Kmart has joined its name to list of retail pharmacies suing Schaumburg-based pharmacy benefit manager Catamaran, claiming the policies of the middleman organization, which connects prescription drug retailers to health insurers, has left retail pharmacies eating millions of dollars in costs of drugs they provide to consumers, while Catamaran’s profits grow.
On Aug. 31, Kmart Corporation, a subsidiary of Hoffman Estates-based parent company Sears Holdings, filed suit in Cook County Circuit Court against Catamaran, demanding at least $38 million in damages and court orders requiring Catamaran to reveal pricing and reimbursement rates, as well as other accounting information.
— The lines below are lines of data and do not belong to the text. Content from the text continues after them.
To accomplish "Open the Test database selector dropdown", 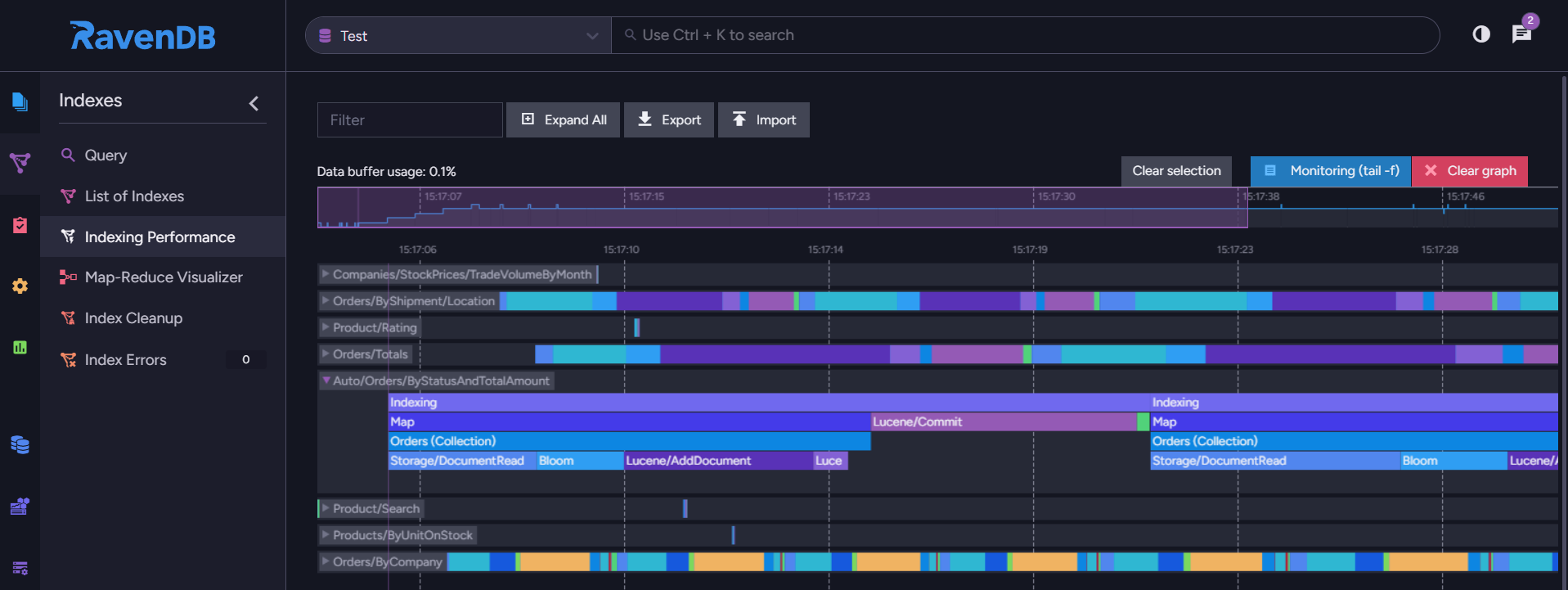I will 458,35.
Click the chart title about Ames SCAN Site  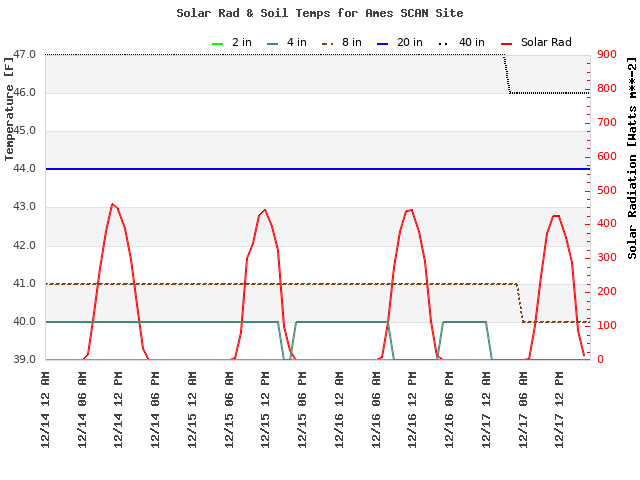(x=320, y=13)
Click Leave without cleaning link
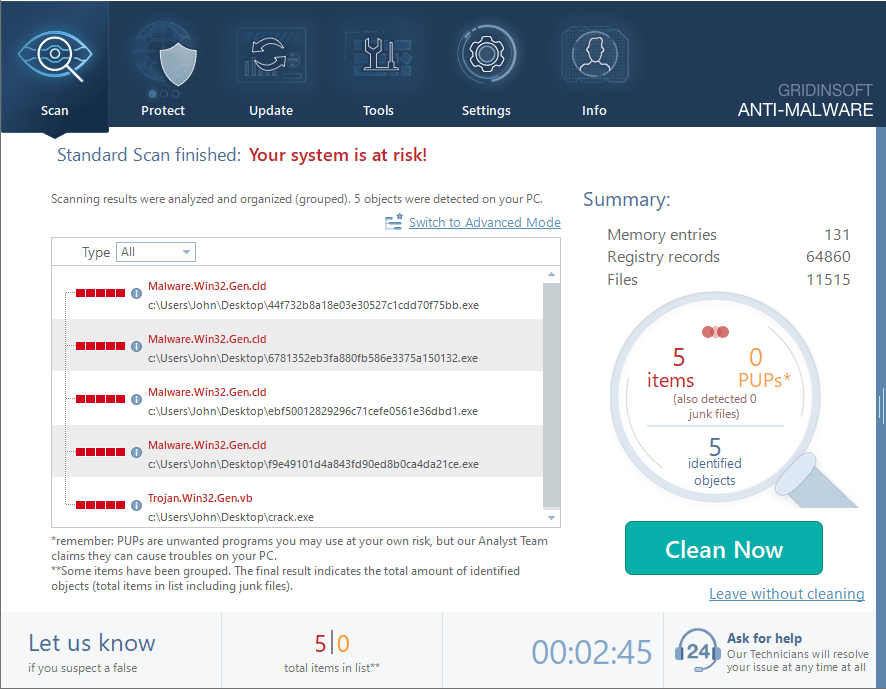Viewport: 886px width, 689px height. [787, 593]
The complaint alleges three counts against Catamaran, including breach of contract and violations of state and federal laws governing prescription drug cost reimbursements.
Catamaran, like other PBMs, has built its business by entering into agreements with drug manufacturers and retail pharmacists to manage how pharmacies are paid for prescription drugs. Now, most prescriptions are paid for through PBMs.
PBMs make some money through administrative fees charged per prescription processed. However, much of their money also comes from the difference between what PBMs like Catamaran charge health insurers and other benefit providers for the drugs, and a lower amount they then pay to the retail pharmacists, pocketing the difference, known as “the spread.”
Catamaran has proven adept at the business, growing to be one of the country’s six largest PBMs. And the company grew profitable, as well, earning the attention of UnitedHealth, which paid $12.8 billion for the PBM.
However, Kmart said the company’s profitability has come at the expense of retail pharmacists, like itself.
In its complaint, Kmart alleges Catamaran since 2012 has steadily cut what it pays them, while turning a deaf ear to complaints and appeals, or ignoring them outright. And Kmart alleged Catamaran has steadfastly refused to let Kmart see its reimbursement rate information, even when such disclosures may be required by law.
“As a result of Catamaran’s misconduct, Kmart has been unable to forecast financials, Kmart has experienced rapidly declining reimbursement rates from Catamaran, and, in many instances, Kmart now loses money on those prescriptions,” Kmart said in its complaint. “Catamaran covered up its scheme by intentionally failing to comply with disclosure and state Prompt Pay Laws and by refusing to provide information requested and owed to Kmart.”
Kmart estimates Catamaran’s actions have cost it at least $38.5 million, involving more than 4.9 million claims.
Kmart said its representatives attempted to resolve the conflict with Catamaran earlier this summer. But the retailer said its “efforts to negotiate in good faith with Catamaran to resolve these disputes informally have been rejected by Catamaran at every turn,” leaving the company with “no other recourse” but to sue.
Kmart is not the first retail pharmacy operator to level such accusations at Catamaran. A group of independent retail pharmacists, for instance, sued under similar pretenses earlier this year in Pennsylvania.
Kmart is represented in its action against Catamaran by attorneys with the firm of Greenberg Traurig LLP, with offices in Chicago and Boston.